The strengths of this study include the authenticity and practicality of the data, which are derived from real-world clinical practice and provide valuable insights for guiding actual treatment decisions. In addition, to reduce bias and confounding in data analysis, several statistical approaches were used, including the LASSO binary logistic regression mode and a multivariate regression model. Moreover, the study highlighted differences in treatment efficacy among patients with varying baseline medication histories, providing crucial references for developing personalized treatment plans aimed at enhancing therapeutic outcomes. However, the study also has several limitations. The diversity and complexity of real-world data may lead to sample bias, affecting the generalizability of the results. Unlike an RCT, which has the ability to balance both measured and unmeasured confounders, statistical methods can only be used to balance the measured confounders in our investigation.
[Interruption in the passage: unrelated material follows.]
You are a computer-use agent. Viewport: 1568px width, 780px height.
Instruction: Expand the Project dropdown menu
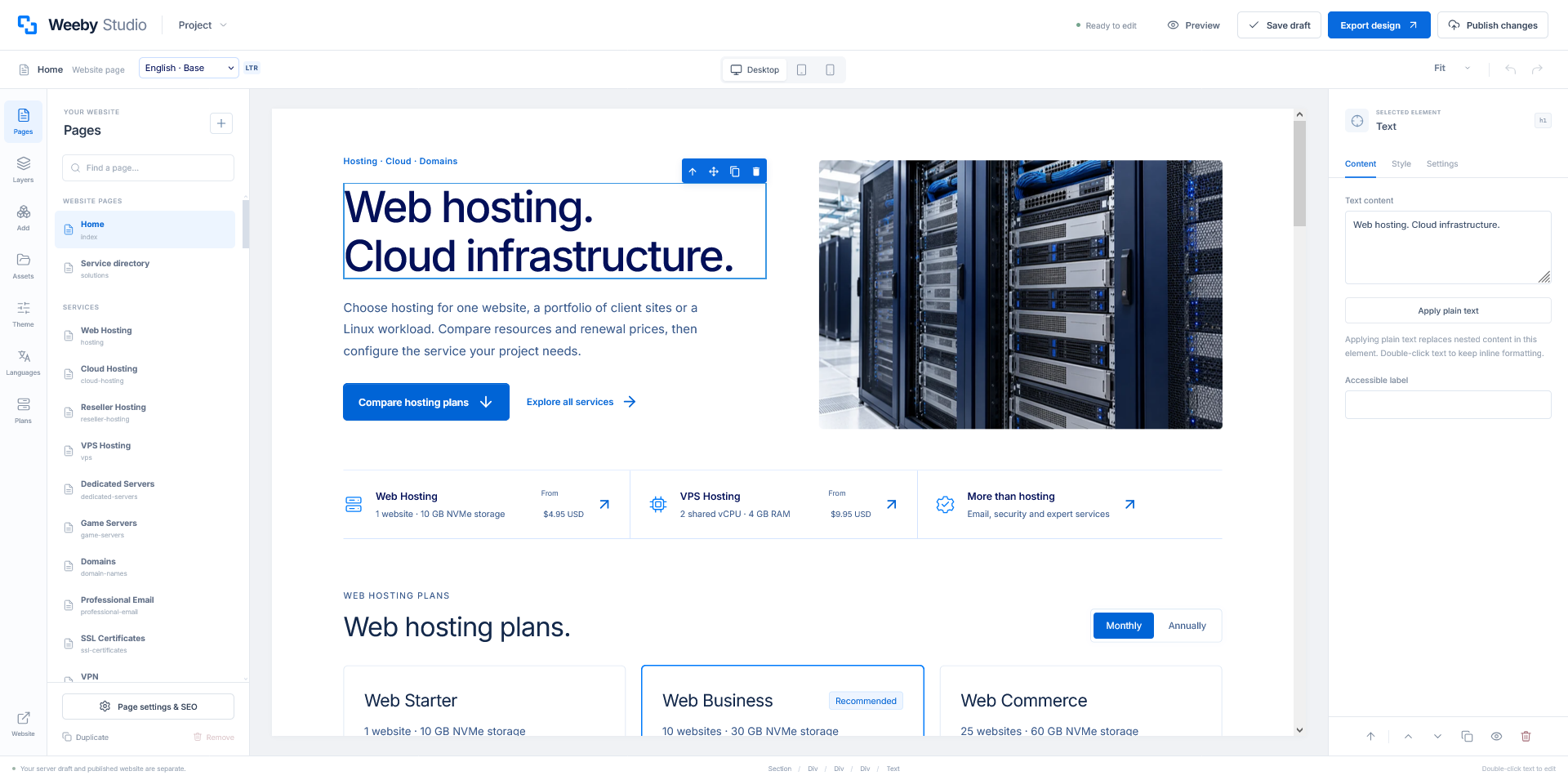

Unmeasured confounding such as lifestyle factors may create bias. In addition, the subjects were from a real-world clinical setting and it was also impossible to require the subjects to complete the measurements precisely in accordance with the treatment protocol. As a result, some biomarkers were missing, such as vitamin D levels after sequential. Moreover, the limited observation period of one-year makes it difficult to fully assess the long-term efficacy such as fracture risk and safety of Dmab. Lastly, while preliminary mechanistic explorations were performed, further in-depth studies such as long-term fracture risk reduction, optimal treatment duration, and molecular mechanisms are needed to elucidate the specific pathways and interactions between Dmab and other medications.

Conclusion

In summary, this study compare the treatment effects of transitioning to Dmab from different prior treatments using real-world clinical data in Chinese women. According to our research, further BMD increases were observed after sequential 1-year Dmab even with prior use of other anti-osteoporosis drugs (LS: 0.022–0.060g/cm2; FN: 0.005–0.025g/cm2; TH: 0.003–0.015g/cm2). Nevertheless, the effectiveness of subsequent consecutive Dmab treatment are impacted by prior anti-osteoporosis treatment regimens. While patients who had previously been treated with ZOL had limited subsequent BMD improvement(LS: β = −0.01, 95% CI: −0.02 to −0.00, P = 0.016; FN: β = −0.01, 95% CI: −0.03 to −0.00, P = 0.010;; TH: β = −0.01, 95% CI: −0.02 to −0.00, P = 0.011), patients who had previously used TPT and had lower BMD at the beginning of the sequential Dmab benefited more. The results of this study will help clinicians make therapeutic decisions with reasonable expectations of the consequences of sequential therapy, which is quite common in the real world when treating osteoporosis. Increased BMD from effective treatments with sequential Dmab can reduce fracture risks and help prevent the pain and disability. Moreover, a more effective treatment plan can help patients gain confidence in treatment and increase patient compliance, leading to better bone health, fewer fractures and disability, and a more active and fulfilling lifestyle, further enhancing quality of life.

Acknowledgments

We deeply appreciate the contributions and dedication of everyone involved in bringing this study to completion.

Funding

This study was supported by the Health Development Promotion Project - Osteoporosis Scientific Research Project of the Xinge Bureau (Project No. XGJ-005), the National Natural Science Foundation of China (NSFC; Grant No. 81471089), the Shanghai Key Laboratory of Clinical Geriatric Medicine (Grant No. 13dz2260700), and the National Key Research and Development Program of China (Grant No. 2018YFC2000201 and No. 2018YFC2000203).

Disclosure

The authors report no conflicts of interest in this work.